Représentez-vous maintenant, par ce temps âpre, sous ce rude climat, un pauvre vieillard gisant sur le bord désolé d’une route de Pologne, exposé à un vent glacial, ayant à peine de quoi couvrir sa nudité.
L’aspect de ce pauvre homme me navra l’âme : et quoiqu’il fît un froid à me geler le cœur dans la poitrine, je lui jetai mon manteau. Au même instant, une voix retentit dans le ciel, et, me louant de ma miséricorde, me cria : « Le diable m’emporte, mon fils, si cette bonne action reste sans récompense. »
Je continuai mon voyage, jusqu’à ce que la nuit et les ténèbres me surprissent. Aucun signe, aucun bruit, qui m’indiquât la présence d’un village : le pays tout entier était enseveli sous la neige, et je ne savais pas ma route.

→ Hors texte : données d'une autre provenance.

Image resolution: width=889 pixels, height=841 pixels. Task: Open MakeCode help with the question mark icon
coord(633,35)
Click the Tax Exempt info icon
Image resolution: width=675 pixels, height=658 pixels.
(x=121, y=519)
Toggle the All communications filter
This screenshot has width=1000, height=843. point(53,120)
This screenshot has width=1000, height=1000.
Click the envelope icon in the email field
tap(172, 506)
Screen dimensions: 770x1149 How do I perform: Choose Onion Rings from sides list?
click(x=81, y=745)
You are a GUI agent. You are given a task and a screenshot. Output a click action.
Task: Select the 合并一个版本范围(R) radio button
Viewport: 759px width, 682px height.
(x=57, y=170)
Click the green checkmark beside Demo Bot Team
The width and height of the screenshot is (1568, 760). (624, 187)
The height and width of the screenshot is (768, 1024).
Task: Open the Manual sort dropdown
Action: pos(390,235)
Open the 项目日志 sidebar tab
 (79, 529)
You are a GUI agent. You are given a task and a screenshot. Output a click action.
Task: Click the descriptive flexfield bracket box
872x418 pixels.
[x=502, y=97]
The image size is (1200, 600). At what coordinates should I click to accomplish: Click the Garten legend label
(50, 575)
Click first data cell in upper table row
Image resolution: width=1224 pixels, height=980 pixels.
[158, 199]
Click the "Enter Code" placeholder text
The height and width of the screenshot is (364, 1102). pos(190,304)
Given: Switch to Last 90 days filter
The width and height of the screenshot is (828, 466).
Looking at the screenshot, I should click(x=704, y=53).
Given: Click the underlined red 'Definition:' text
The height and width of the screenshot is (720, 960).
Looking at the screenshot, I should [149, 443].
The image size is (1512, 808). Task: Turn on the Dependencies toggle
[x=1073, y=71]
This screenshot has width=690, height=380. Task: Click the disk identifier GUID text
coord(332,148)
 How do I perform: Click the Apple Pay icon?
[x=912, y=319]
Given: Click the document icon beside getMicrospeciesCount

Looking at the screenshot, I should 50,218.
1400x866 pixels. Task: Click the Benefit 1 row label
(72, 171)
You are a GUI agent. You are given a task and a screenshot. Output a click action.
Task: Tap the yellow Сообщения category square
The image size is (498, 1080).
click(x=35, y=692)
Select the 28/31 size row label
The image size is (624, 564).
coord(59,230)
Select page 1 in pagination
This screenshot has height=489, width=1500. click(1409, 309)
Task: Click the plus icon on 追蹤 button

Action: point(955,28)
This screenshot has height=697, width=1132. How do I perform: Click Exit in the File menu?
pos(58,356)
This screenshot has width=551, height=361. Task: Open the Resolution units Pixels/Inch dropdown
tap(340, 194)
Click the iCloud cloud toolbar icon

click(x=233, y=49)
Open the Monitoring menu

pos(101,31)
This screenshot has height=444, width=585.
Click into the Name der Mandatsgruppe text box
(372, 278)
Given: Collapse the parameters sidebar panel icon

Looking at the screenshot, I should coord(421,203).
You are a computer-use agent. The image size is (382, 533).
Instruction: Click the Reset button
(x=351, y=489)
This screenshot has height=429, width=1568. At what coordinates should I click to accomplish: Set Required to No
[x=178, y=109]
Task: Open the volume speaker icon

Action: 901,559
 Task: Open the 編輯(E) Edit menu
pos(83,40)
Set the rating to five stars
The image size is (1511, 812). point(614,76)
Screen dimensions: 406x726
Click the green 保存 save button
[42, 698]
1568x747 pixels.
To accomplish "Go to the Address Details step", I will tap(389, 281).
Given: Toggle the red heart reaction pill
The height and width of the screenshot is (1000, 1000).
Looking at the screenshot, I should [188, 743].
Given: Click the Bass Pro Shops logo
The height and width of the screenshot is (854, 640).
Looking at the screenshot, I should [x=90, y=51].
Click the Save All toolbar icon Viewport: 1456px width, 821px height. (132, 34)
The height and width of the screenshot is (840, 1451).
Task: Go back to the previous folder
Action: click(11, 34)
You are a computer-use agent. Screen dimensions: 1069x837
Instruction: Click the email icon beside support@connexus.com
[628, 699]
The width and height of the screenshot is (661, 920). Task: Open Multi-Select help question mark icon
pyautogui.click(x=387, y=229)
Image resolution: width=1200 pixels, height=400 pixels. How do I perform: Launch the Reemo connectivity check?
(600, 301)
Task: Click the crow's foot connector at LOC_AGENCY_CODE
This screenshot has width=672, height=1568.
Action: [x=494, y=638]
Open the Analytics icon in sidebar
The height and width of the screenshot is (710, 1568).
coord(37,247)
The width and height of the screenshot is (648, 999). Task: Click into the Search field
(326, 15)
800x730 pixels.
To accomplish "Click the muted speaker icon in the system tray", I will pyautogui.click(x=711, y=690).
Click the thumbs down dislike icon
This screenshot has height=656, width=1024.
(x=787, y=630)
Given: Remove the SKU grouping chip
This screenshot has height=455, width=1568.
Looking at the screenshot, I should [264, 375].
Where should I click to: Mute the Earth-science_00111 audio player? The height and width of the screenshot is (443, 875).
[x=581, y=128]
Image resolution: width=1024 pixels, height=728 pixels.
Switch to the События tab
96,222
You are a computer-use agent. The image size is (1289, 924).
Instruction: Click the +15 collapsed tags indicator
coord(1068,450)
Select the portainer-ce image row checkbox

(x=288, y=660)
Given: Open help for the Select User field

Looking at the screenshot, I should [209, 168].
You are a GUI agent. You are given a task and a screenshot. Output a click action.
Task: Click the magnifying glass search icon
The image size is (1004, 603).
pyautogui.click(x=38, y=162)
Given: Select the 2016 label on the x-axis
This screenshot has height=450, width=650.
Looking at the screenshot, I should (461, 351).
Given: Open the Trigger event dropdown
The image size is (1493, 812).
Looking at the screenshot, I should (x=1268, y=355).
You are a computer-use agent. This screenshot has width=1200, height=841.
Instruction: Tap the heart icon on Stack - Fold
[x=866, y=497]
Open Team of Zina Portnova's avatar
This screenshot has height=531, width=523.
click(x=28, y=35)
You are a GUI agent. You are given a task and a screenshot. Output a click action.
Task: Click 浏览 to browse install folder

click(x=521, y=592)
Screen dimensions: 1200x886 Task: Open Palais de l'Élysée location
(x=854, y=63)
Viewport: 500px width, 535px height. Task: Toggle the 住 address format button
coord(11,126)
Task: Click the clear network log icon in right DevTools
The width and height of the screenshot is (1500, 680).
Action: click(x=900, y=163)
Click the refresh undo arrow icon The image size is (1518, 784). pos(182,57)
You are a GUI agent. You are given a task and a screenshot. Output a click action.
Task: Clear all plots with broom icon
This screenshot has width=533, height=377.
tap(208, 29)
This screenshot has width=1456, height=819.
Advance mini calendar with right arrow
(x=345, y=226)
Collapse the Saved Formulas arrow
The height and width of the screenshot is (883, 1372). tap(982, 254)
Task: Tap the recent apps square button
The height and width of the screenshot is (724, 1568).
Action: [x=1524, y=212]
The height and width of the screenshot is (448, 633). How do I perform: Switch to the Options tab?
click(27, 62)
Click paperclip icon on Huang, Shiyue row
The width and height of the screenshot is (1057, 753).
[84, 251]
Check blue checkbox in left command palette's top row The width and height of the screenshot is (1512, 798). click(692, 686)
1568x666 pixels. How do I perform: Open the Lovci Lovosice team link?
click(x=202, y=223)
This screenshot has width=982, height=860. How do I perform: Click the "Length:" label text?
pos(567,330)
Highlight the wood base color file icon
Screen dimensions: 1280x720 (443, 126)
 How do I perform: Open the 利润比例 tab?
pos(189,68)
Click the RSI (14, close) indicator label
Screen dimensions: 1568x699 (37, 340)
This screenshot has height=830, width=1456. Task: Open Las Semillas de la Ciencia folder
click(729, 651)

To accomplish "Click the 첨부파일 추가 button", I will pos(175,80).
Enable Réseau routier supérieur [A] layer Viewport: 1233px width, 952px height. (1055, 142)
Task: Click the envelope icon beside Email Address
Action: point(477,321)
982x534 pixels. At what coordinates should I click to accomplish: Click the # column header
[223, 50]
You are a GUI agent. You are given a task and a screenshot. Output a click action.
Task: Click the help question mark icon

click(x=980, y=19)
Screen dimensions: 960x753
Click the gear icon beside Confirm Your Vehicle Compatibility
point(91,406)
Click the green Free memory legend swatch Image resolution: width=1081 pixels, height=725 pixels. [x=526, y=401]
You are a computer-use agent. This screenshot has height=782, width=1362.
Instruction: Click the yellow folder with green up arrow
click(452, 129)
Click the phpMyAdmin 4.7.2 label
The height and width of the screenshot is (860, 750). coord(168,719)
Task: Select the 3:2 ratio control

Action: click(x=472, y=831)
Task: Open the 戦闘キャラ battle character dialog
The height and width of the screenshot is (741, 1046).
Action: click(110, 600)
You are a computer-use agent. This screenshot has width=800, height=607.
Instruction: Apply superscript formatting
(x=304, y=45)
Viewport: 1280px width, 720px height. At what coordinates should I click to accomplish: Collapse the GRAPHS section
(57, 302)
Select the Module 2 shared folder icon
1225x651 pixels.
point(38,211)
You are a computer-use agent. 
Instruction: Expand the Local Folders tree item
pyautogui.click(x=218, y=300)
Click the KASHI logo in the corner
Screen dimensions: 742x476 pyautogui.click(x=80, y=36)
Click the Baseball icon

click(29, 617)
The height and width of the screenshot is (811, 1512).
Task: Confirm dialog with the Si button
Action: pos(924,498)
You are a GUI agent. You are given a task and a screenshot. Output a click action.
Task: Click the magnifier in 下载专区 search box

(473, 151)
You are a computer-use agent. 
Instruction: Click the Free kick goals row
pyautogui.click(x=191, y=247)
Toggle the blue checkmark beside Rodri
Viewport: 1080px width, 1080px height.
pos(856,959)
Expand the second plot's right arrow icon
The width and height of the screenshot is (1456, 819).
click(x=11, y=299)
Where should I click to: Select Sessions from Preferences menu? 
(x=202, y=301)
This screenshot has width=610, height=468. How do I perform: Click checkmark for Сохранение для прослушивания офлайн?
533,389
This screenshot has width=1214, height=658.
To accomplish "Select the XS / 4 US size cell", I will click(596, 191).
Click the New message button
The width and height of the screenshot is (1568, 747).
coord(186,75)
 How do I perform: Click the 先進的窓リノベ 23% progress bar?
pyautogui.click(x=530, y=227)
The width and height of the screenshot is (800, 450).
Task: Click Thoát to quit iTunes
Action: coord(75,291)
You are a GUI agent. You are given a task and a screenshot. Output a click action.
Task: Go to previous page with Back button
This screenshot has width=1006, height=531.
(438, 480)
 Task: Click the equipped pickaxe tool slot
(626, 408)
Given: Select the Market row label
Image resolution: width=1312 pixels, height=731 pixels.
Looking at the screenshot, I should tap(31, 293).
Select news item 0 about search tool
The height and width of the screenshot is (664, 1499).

Harassé, n’en pouvant plus, je me décidai à descendre de cheval ; j’attachai ma bête à une sorte de pointe d’arbre qui surgissait de la neige. Je plaçai, par prudence, un de mes pistolets sous mon bras, et je m’étendis sur la neige. Je fis un si bon somme, que, lorsque je rouvris les yeux, il faisait grand jour. Quel fut mon étonnement lorsque je m’aperçus que je me trouvais au milieu d’un village, dans le cimetière ! Au premier moment, je ne vis point mon cheval, quand, après quelques instants, j’entendis hennir au-dessus de moi. Je levai la tête, et je pus me convaincre que ma bête était suspendue au coq du clocher. Je me rendis immédiatement compte de ce singulier événement : j’avais trouvé le village entièrement recouvert par la neige ; pendant la nuit, le temps s’était subitement adouci, et, tandis que je dormais, la neige, en fondant, m’avait descendu tout doucement jusque sur le sol ; ce que, dans l’obscurité, j’avais pris pour une pointe d’arbre, n’était autre chose que le coq du clocher. Sans m’embarrasser davantage, je pris un de mes pistolets, je visai la bride, je rentrai heureusement par ce moyen en possession de mon cheval, et poursuivis mon voyage.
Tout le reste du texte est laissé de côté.